Task item ▸ Write out nothing but the lines from the one containing "The height and width of the screenshot is (450, 773)." through the last line below, both included, and without the pictures.

Given entries ▸

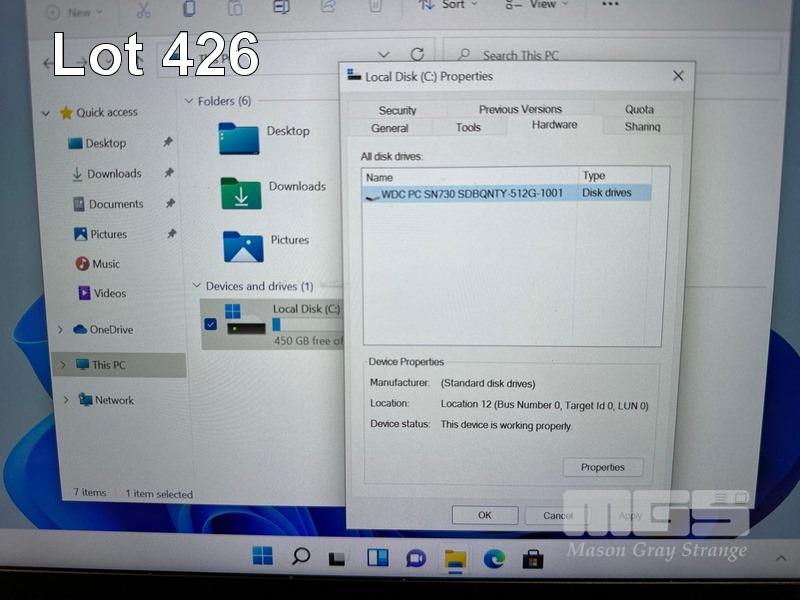Viewport: 800px width, 600px height.
Task: Open taskbar Search magnifier
Action: [x=301, y=557]
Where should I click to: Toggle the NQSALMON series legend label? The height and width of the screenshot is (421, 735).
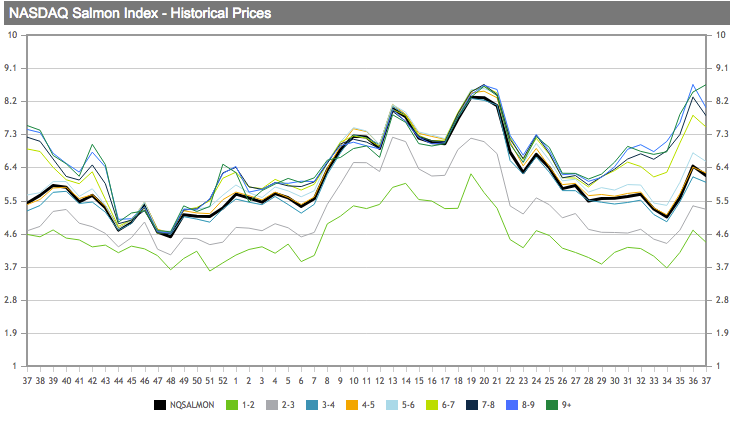tap(191, 405)
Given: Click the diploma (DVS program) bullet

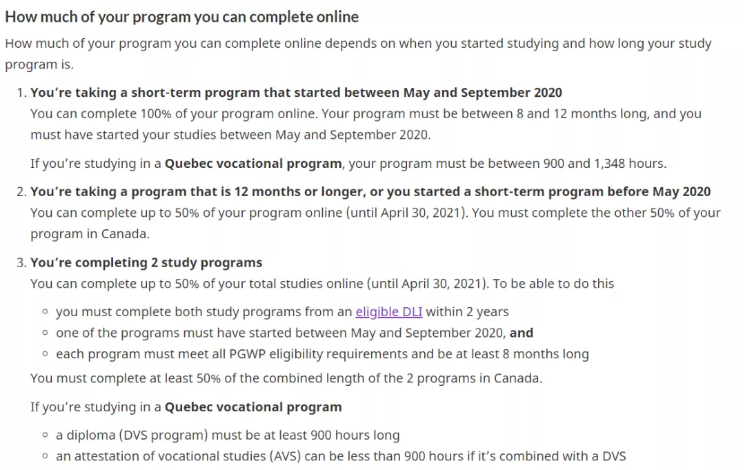Looking at the screenshot, I should (x=227, y=435).
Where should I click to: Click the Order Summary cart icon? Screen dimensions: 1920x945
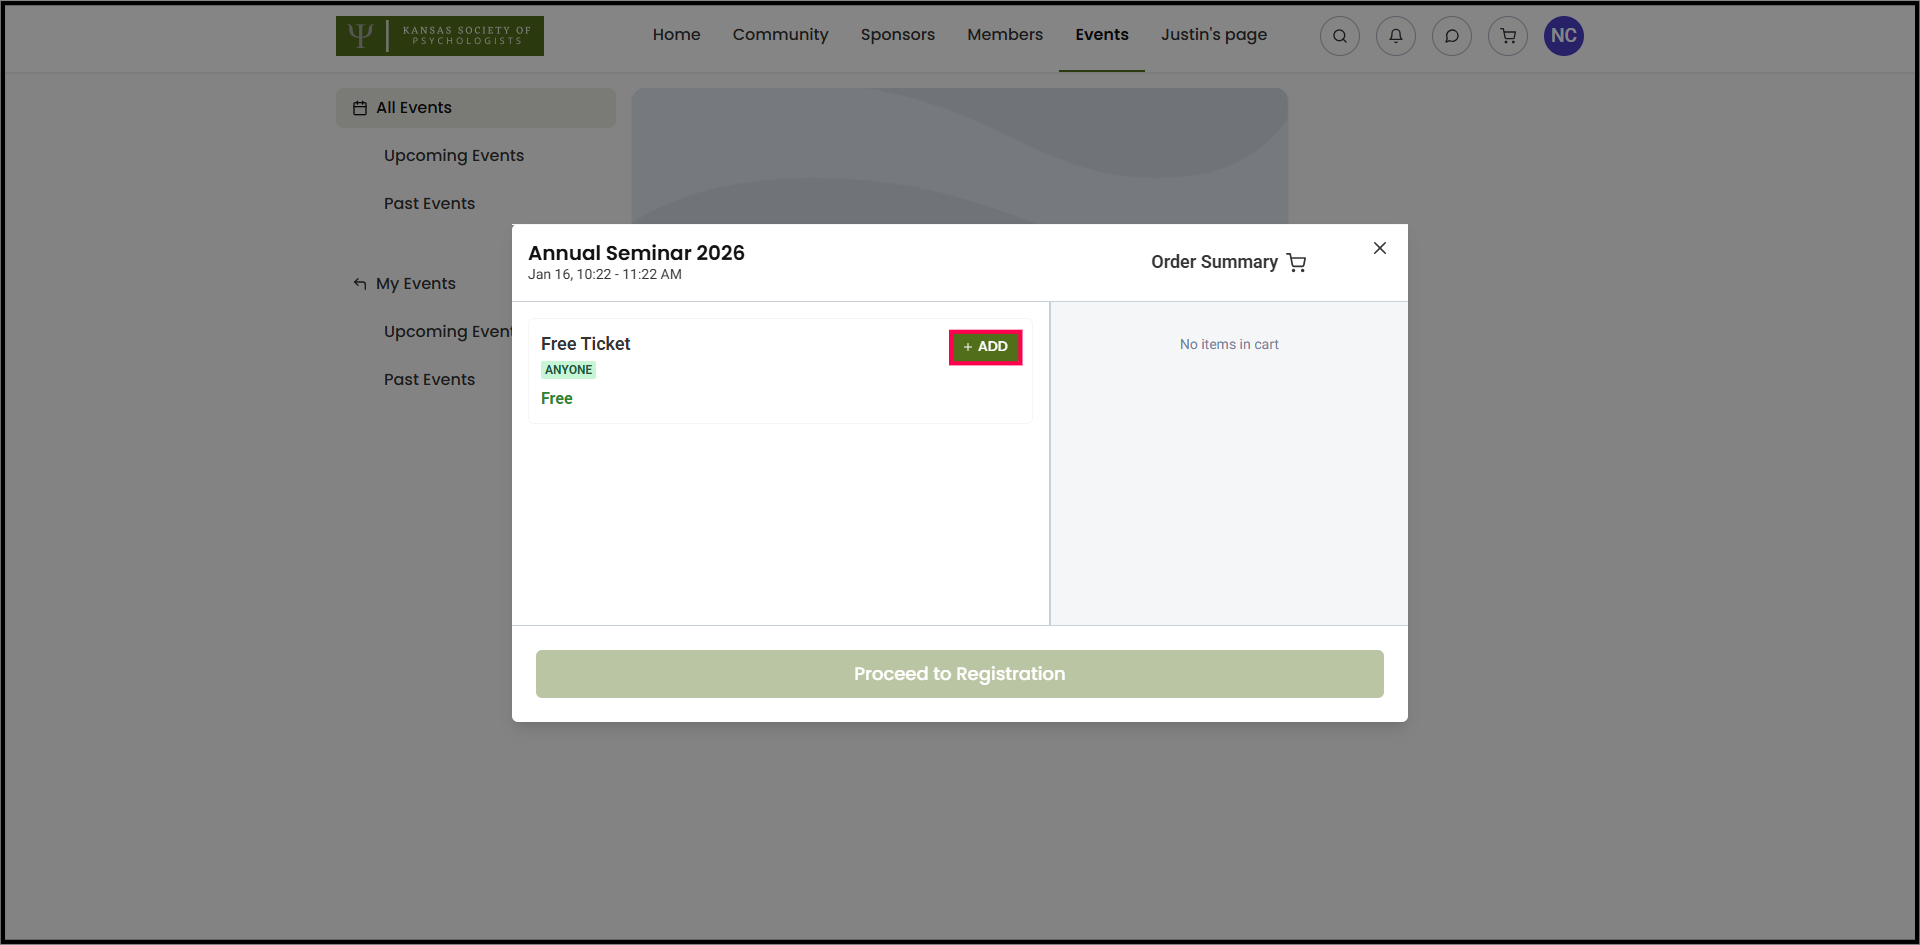(x=1297, y=262)
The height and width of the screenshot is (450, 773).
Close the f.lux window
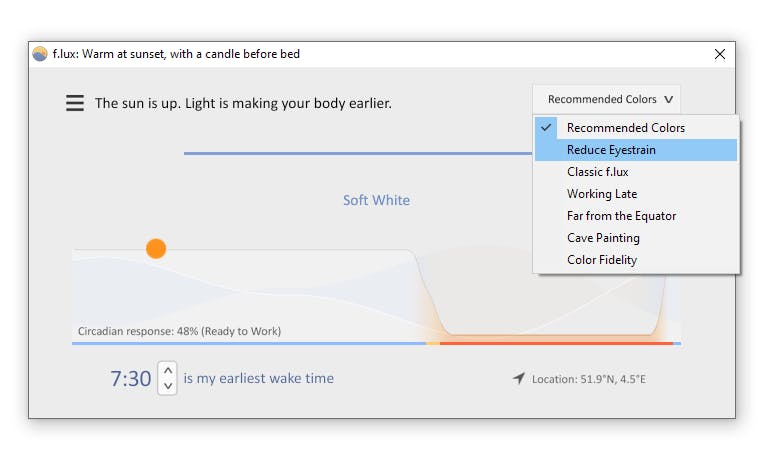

Output for this exercise ▸
The height and width of the screenshot is (450, 773).
Close the f.lux window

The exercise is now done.